*** RECORDS FOR THE EXERCISE Section Begins ***

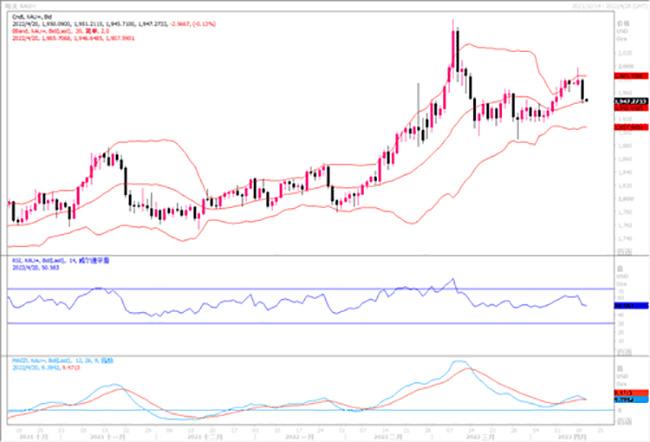Select the blue RSI line in the middle panel

coord(300,303)
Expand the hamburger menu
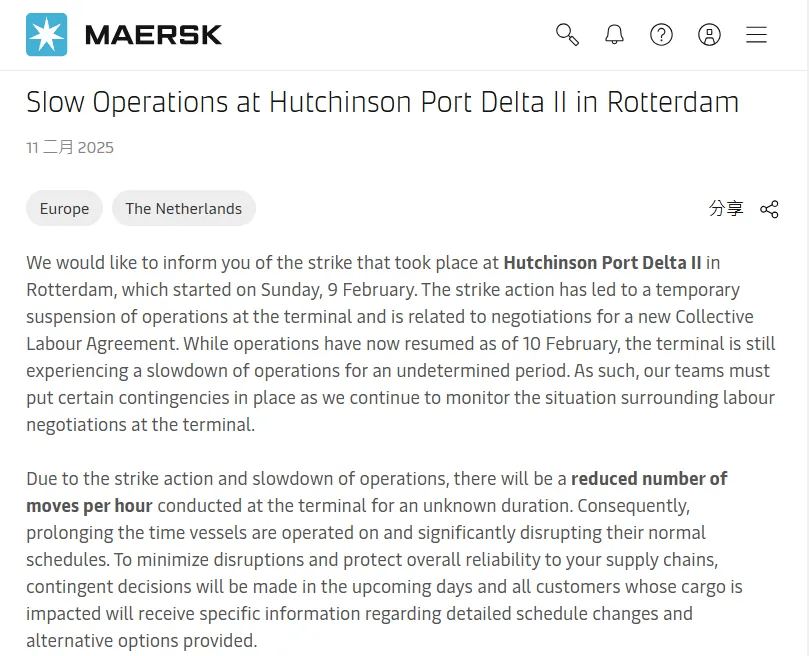809x656 pixels. click(756, 35)
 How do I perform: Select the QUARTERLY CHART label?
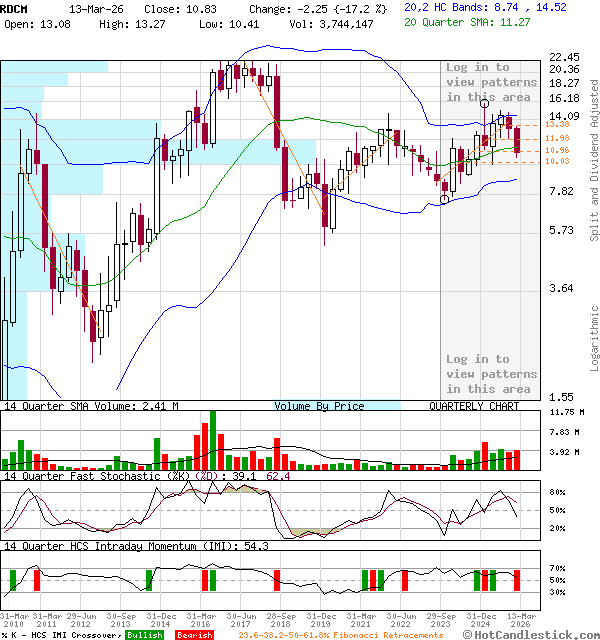(x=474, y=406)
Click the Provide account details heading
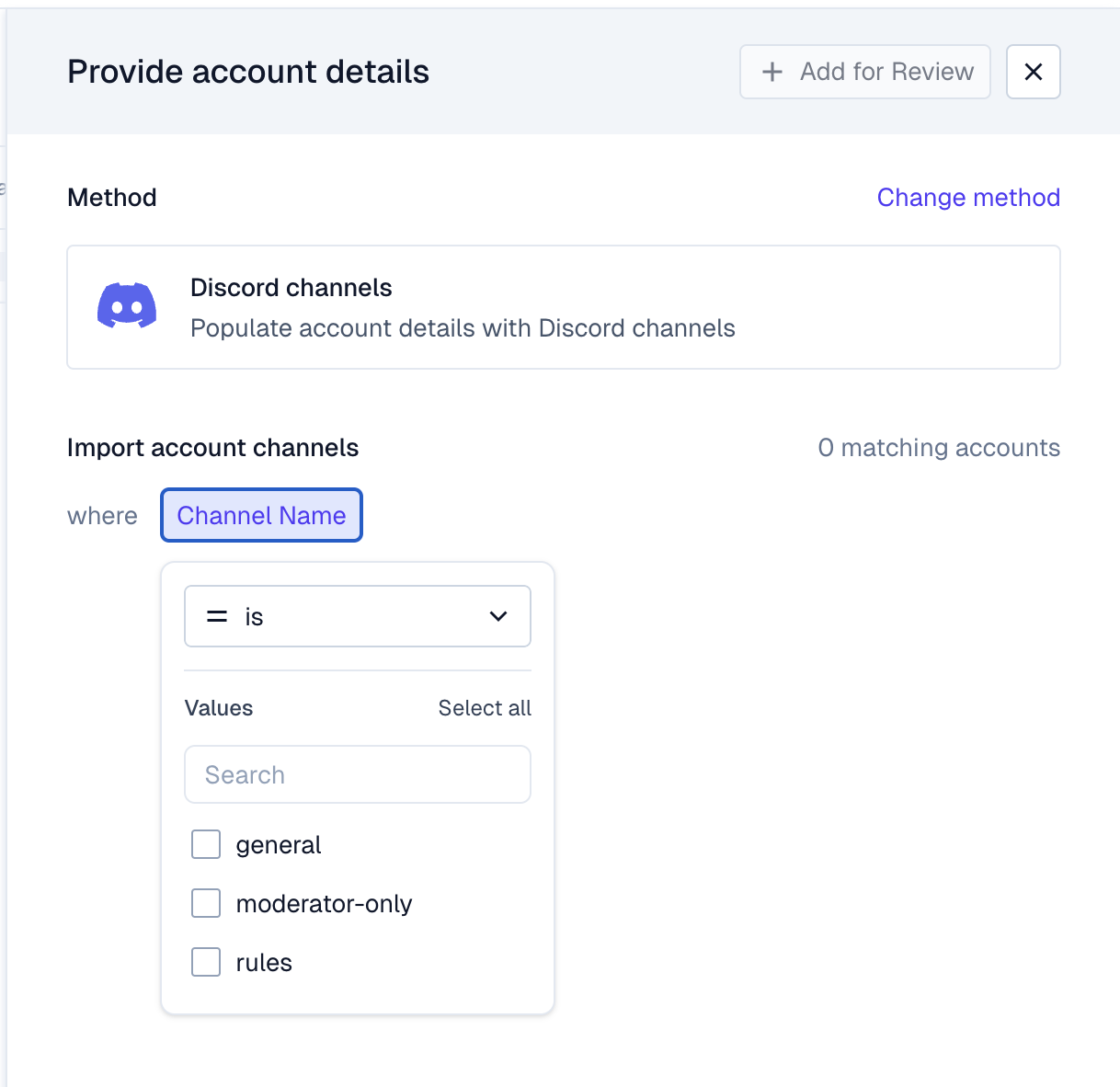 coord(248,72)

*** RECORDS FOR THE EXERCISE Section Ends ***

> _WHAT YOU NEED TO DO_
This task calls for the lines from the line holding "Expand the hamburger menu" through the last line above, restated word for word with both ends included and the pictures dropped.

> _EXERCISE SOLUTION_
Expand the hamburger menu
809x656 pixels. click(756, 35)
 How do I perform: Select the QUARTERLY CHART label?
(x=474, y=406)
Click the Provide account details heading
 coord(248,72)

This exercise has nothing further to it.